Posted by: RC Fuson | April 25, 2007 9:07 AM

Dear RC Fuson,
I would like to humbly ask you to let me have the method of immobilisig TCEP onto polystyrene beads. This sounds absolutely interesting, so I would love to try it myself.
could you possibly help?
If this message reaches you kindly reply to my email address, because ordinarilly I do not visit this website
Thank you
Martin Schmitt

TCEP would be pretty useful for keeping thiols (say, on a protein) in their reduced state in order to modify them with a thiol reactive moiety (e.g. a fluorescent molecule; DTT is unusable because it would soak up the thiol-reactive molecule) however TCEP is really expensive last time I checked.

By Peter Stirling (not verified) on 24 Apr 2007 #permalink

I use TCEP immobilized on styrene beads. It works well for reducing disulfides to thiols in proteins and peptides as Chris Hawkins mentioned. Plus, you can easily remove the TCEP beads by centrifugation.

TCEP is great; I prescribe it to biologists with pesky disulfide problems; especially since the reduction is *irreversible*. Also it has a pretty phat nucleophilic mechanism of action so I can push some arrows and make the biologists look dumb.

Whitesides invented the stuff, I believe.

I know TCEP only as Tri(carboxyethyle) phosphine oxide. I wrote my PhD thesis about it. It has (had?) a wide commercial use as flame retardant. It is relatively untoxic, but causes highly specific brain damages at elevated dose levels. Due to the volume used worldwide it was tested in the 90s by the NTP standard carcinogenicity bioassay. The result was: not carcinogenic in mice, not carcinogenic in female rats, carcinogenic in kidney of male rats.

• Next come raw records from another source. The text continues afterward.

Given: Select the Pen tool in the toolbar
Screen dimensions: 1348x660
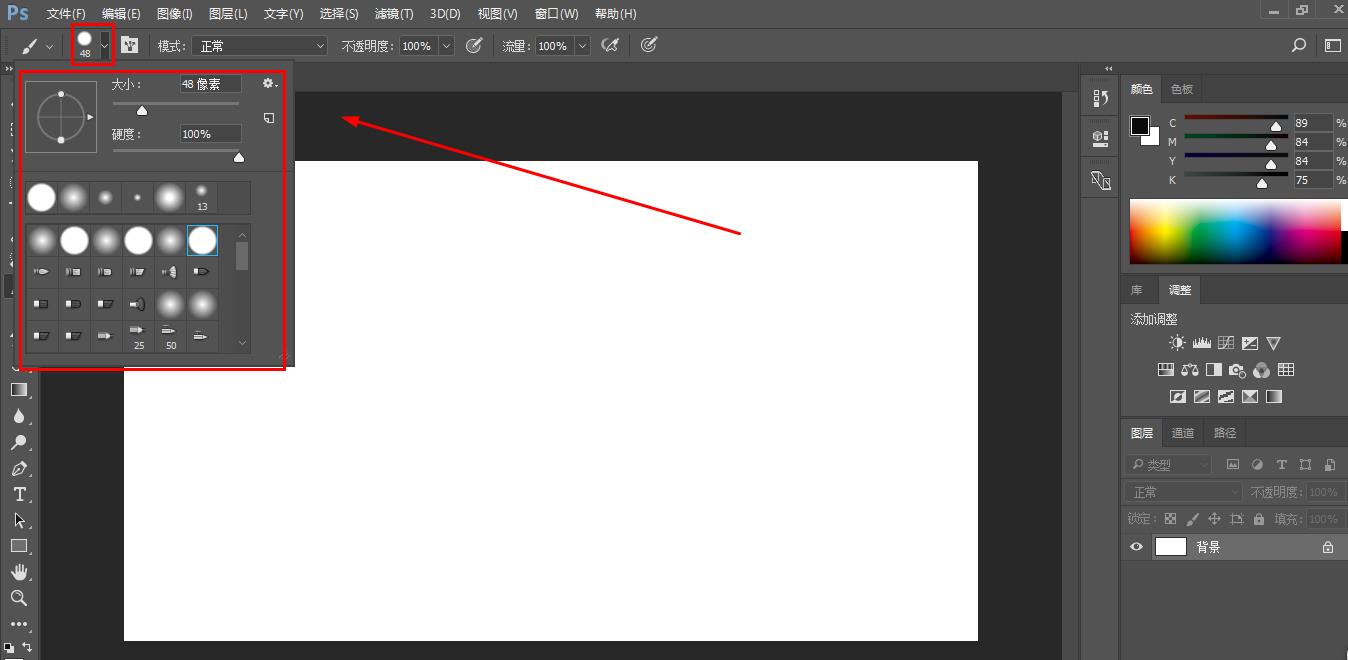Looking at the screenshot, I should [19, 469].
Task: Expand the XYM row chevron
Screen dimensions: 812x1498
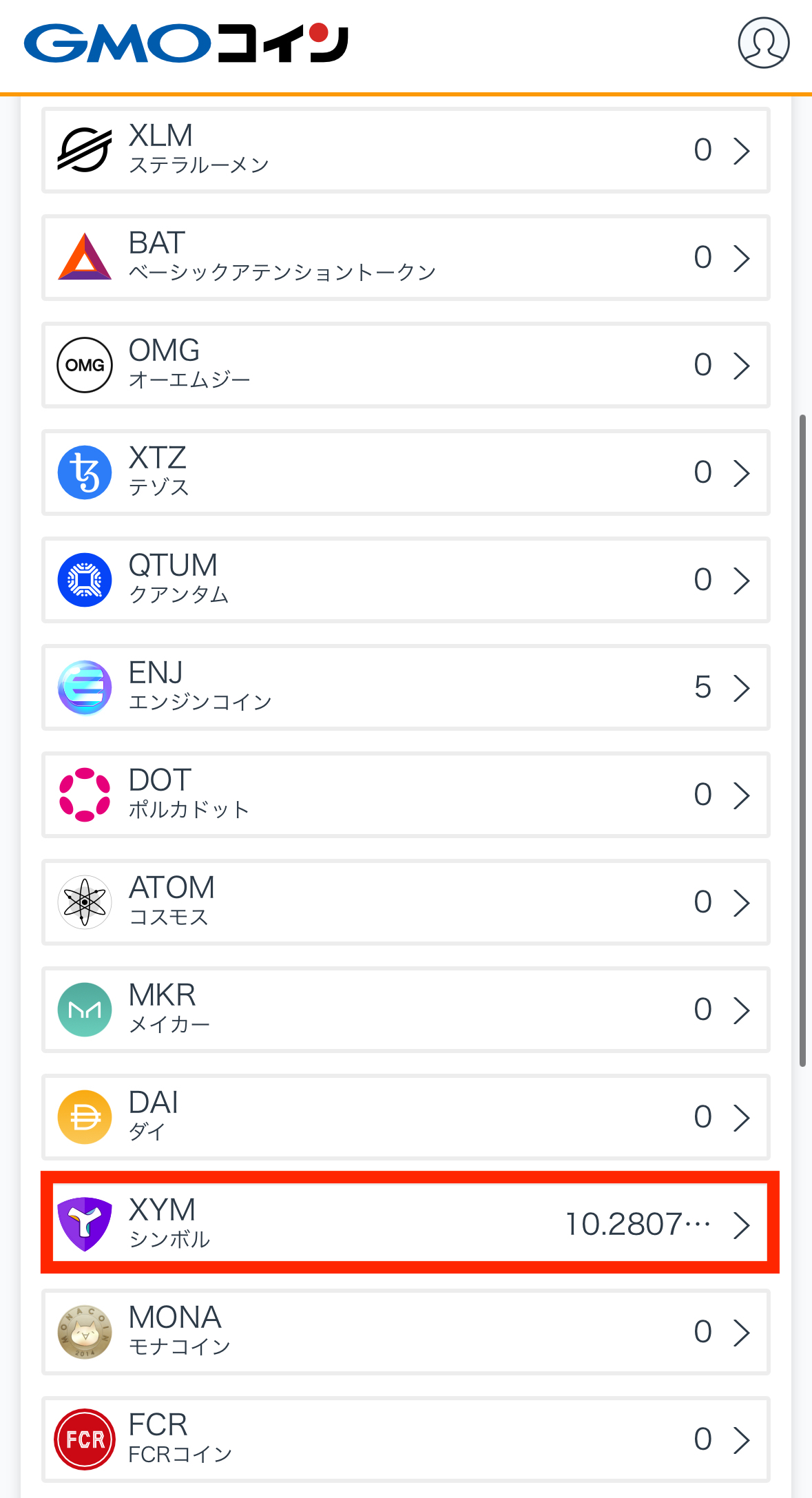Action: click(741, 1225)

This means a high species-selectivity, high gender selectivity and high organ selectivity. Therefore the probability of a specific carcinogenicity mechanism, which is not relevant to humans is high.
I spent four years of my life on tests, designed to elucidate whether TCEP induced kidney tumors in male rats by a mechanism, which is not relevant to humans. Unfortunytely I was not successful. Therefore TCEP has to be classified as probably carcinogenic to humans.